Dieser glückliche Zufall des Tipp-Kick-Turniers führte jedenfalls dazu, dass alle, die seit dem Abend bei Wernecks am Kamin genug Zeit hatten, die Sache mit dem Spiel des Jahres zu überdenken, sich nun nach relativ kurzer Zeit wieder in Erlangen treffen konnten. Und die Gelegenheit wurde genutzt, am Rande des Turniers die Idee und die mögliche Umsetzung weiter zu diskutieren. Und dies führte schließlich dazu, das man sich am Ende in Erlangen in einem Biergarten traf und die Gründung des Spiel des Jahres e.V. beschloss.
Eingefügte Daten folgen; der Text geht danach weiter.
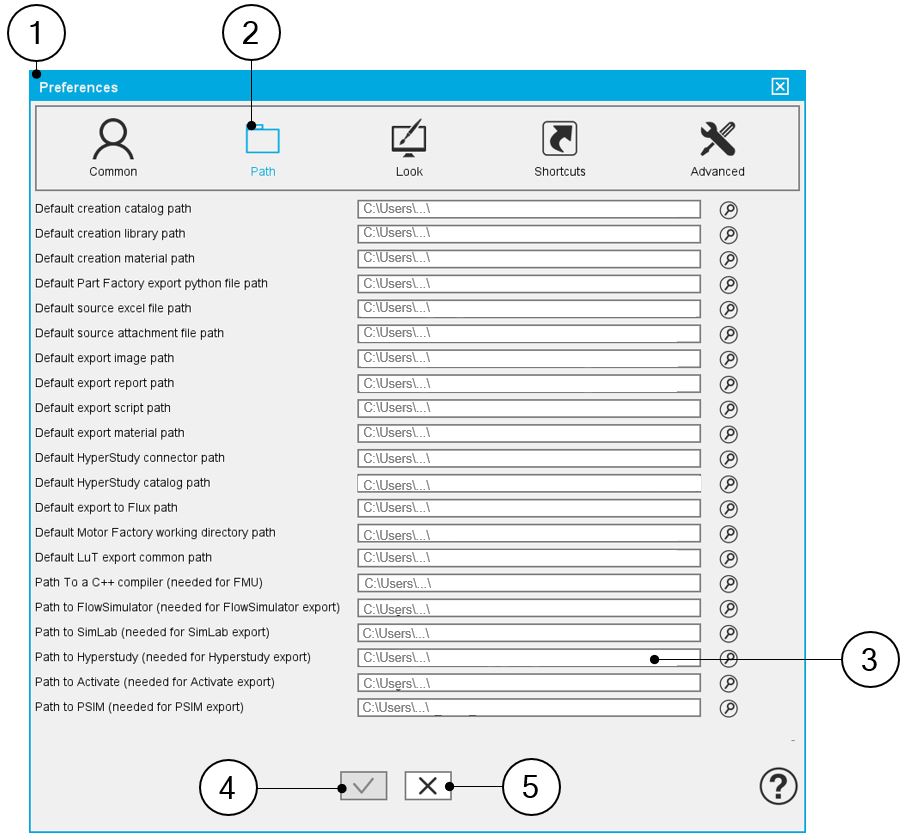Browse for Default creation catalog path
The height and width of the screenshot is (840, 907).
[728, 209]
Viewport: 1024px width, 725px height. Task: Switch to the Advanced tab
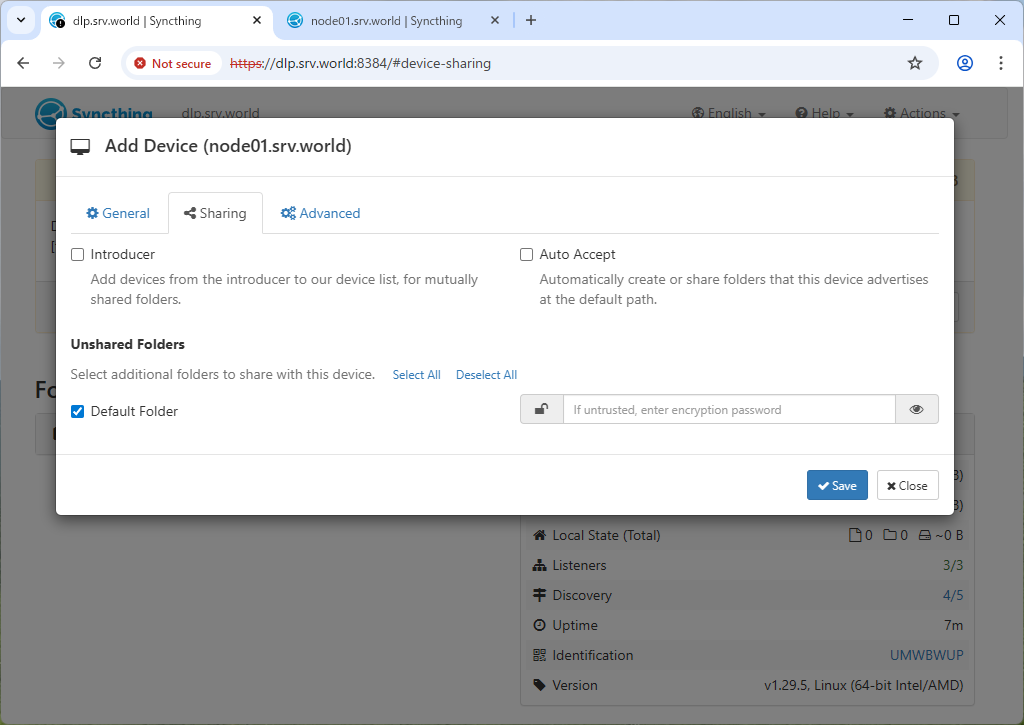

Nun sagt man Deutschen ja nach, dass sobald drei davon zusammensitzen, sie einen Verein gründen – stimmt übrigens nicht, nach dem Gesetz müssen es schon sieben sein. Aber man fragt sich doch, wieso kommt ausgerechnet solch ein Trupp von Individualisten, wie es Journalisten meistens sind, dazu einen Verein zu gründen. Und das nur um aus einem Spielejahrgang das ihrer Meinung nach beste Spiel zu wählen.

Die Antwort darauf ist auch einer der Erfolgsgründe für den Preis überhaupt. Mit einem Verein konnte man regeln, dass nur Personen, die nicht von Herstellung und Vertrieb von Spielen abhängig sind, Mitglied und damit wahlberechtigt werden konnten. Und zweitens konnte man über die jedermann zugängliche, bei Gericht hinterlegte Satzung des Vereins das Wahlverfahren transparent machen. Die über den Verein mögliche Kontrolle der Unabhängigkeit und die Tatsache, dass dieses Prinzip von Beginn an bis heute strikt beibehalten wurde, sind zwar wesentliche Gründe für die erstaunliche Wirkung, die der Preis mittlerweile national und international hat. Aber das allein reichte noch nicht.

Idee, Fußballturnier, Verein, das alles hätte nichts genutzt ohne das enorme zeitliche und in den ersten zehn Jahren auch finanzielle Engagement der Mitglieder. Alles musste ja neu organisiert werden, Vereinssatzung, Eintragung bei Gericht, Organisation der Preisverleihung, Bemühung um Sponsoren, und, und, und. Neben den anderen Gründungsmitgliedern der Jury und den im Laufe des Jahre hinzugekommenen hat sich vor allem Bernward Thole sehr engagiert, der das Spiel des Jahres zusammen mit seinem Deutschen Spiele-Archiv zu seiner Lebensaufgabe gemacht hat.

Die finanzielle Unterstützung kam in den Anfangsjahren vom damaligen Bundesministerium für Familie, Jugend und Gesundheit, und dessen Ministerin Antje Huber war auch verantwortlich dafür, dass die Preisverleihung zehn Jahre lang in Essen im Forum der Volkshochschule stattfand.

Antje Huber hatte ihren Wahlkreis in Essen und sah in der Preisverleihung eine gute Gelegenheit, nebenbei ein bisschen PR-Arbeit für ihre Stadt zu machen. Damals hatte die Preisverleihung noch nicht diesen, der mittlerweile immens gestiegenen Bedeutung des Preises für die Spieleszene angemessenen, offiziellen Charakter. Die Preise wurden im Rahmen eines – im Rückblick gemütlichen – Spieleabends verliehen, zu dem Familien aus dem Ruhrgebiet eingeladen waren. Bei dieser Gelegenheit konnte man auch beobachten, dass die Bundesministerin die Sache des Spiels nicht nur engagiert förderte, sondern selbst auch eine begeisterte und äußerst gewitzte Mitspielerin war. Noch einige Jahre lang ließ sie es sich nicht nehmen, bei Veranstaltungen der Spiel-des-Jahres-Jury während der Spieltage in Essen zu erscheinen und mitzuspielen.

Nur wenige wissen, dass das erste Spiel des Jahres sozusagen zweimal gewählt wurde. Bis zum Herbst 1978 hatte es die Jury nicht geschafft, all die organisatorischen Voraussetzungen für eine Preisverleihung zu bewältigen, so dass zwar eine Wahl stattfand, aber keine offizielle Preisverleihung. Die erste „richtige“ Wahl mit anschließender offizieller Preisverleihung fand 1979 statt – und genau wie im Jahr zuvor wurde wieder „Hase und Igel“ von David Parlett, erschienen bei Ravensburger, gewählt. Mit der Wahl dieses herausragenden Spiels hatte die Jury einen Qualitätsmaßstab gesetzt und eine Erfolgsstory hatte begonnen.